2007-07-01 Thread William A. Rowe, Jr.
Thomas Vandahl wrote:
 
 Why is the use of author tags discouraged? I found these to be valuable
 information when trying to understand a piece of code, simply by
 recognizing the style of a certain author.

1. once committed, it isn't your code, it's the project's code.  (Not from
   a copyright perspective, you still have that.  But the copy in the ASF
   is now the project's to manage.  We don't have technology leads/patch
   wranglers here, unlike other OSS projects and methodologies.)

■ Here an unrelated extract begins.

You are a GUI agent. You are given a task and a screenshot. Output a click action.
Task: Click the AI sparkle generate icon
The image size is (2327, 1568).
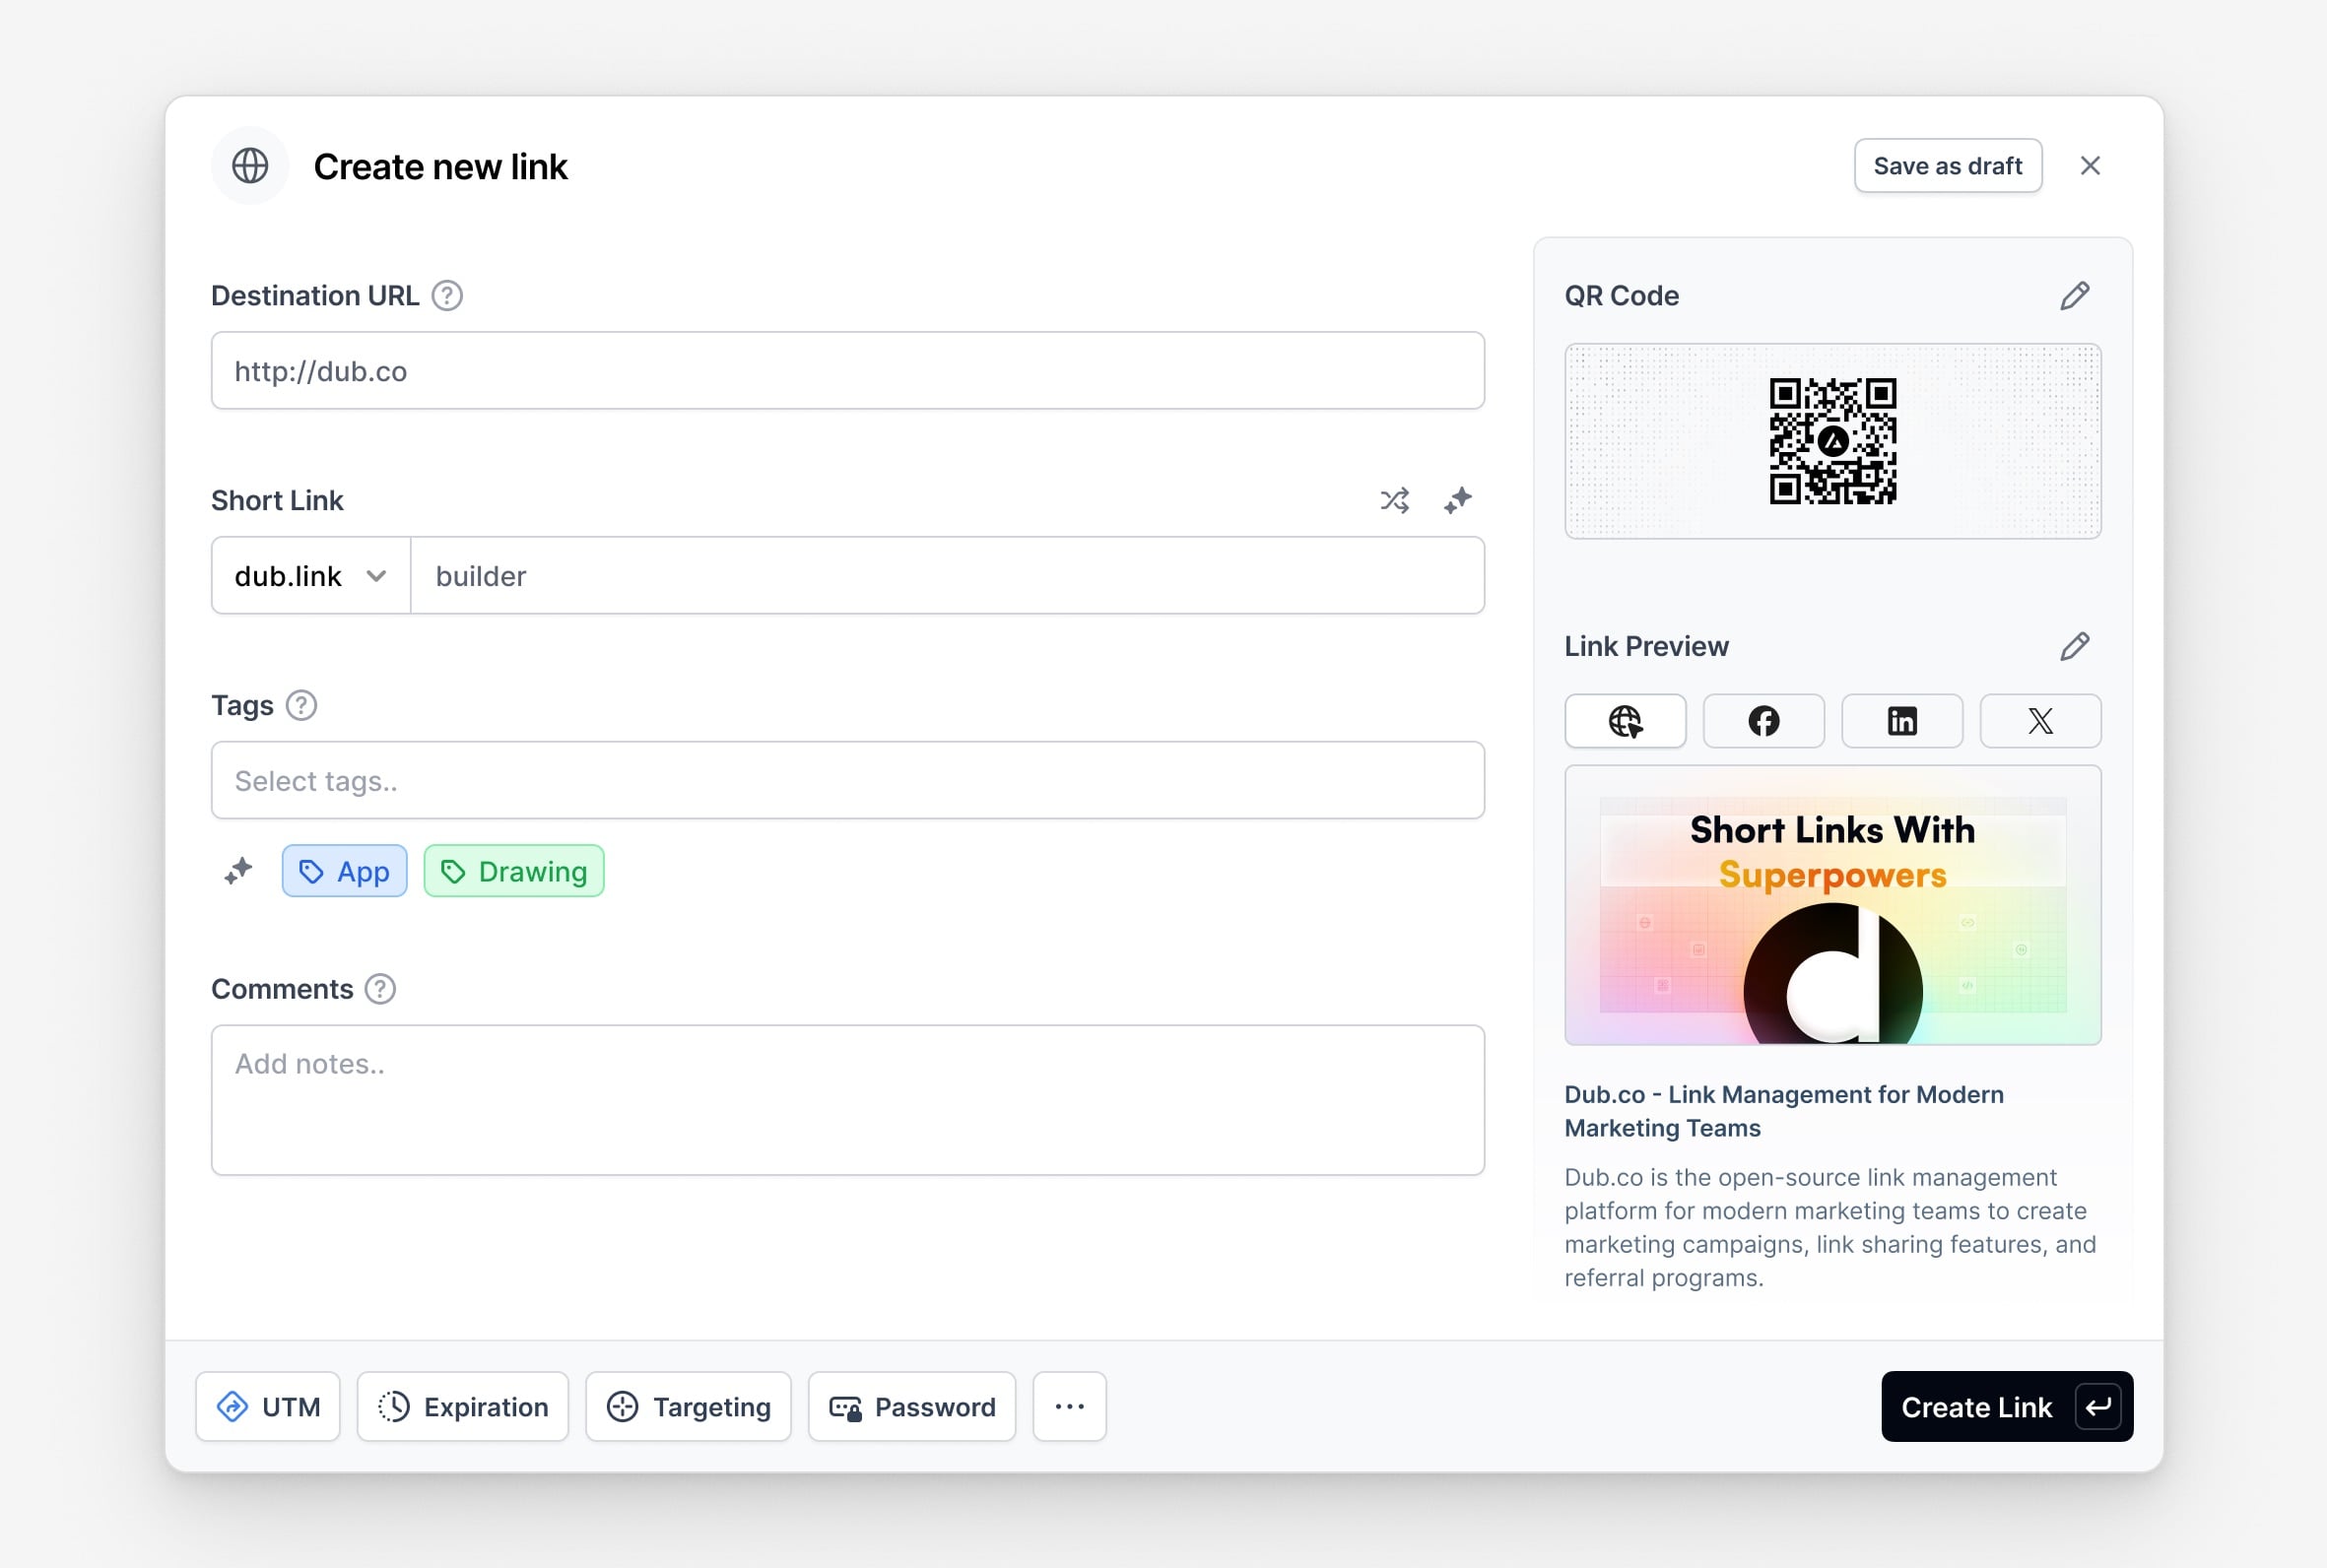coord(1456,500)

2. they inevitably lead to out-of-band, off-the-dev-list communications to
   the author from third parties, including IP auditors, affected users who
   hit a bug, developers with patches to offer, etc.

3. they add non-ASF metrics such as who touched how many files, who has more
   merit, etc.  Simply - our measure of participants comes from subversion
   commit history, the 'participants' or 'who we are' project page, and
   nothing much more.  We summarize their contributions in CHANGES, but that
   list is rarely well maintained nor definitively complete.

4? w.r.t. style of specific authors, doesn't the project aim to have one
   consistent style?  If author tags can encourage folks to adopt their own
   style in lieu of following a project-wide style, isn't this an issue?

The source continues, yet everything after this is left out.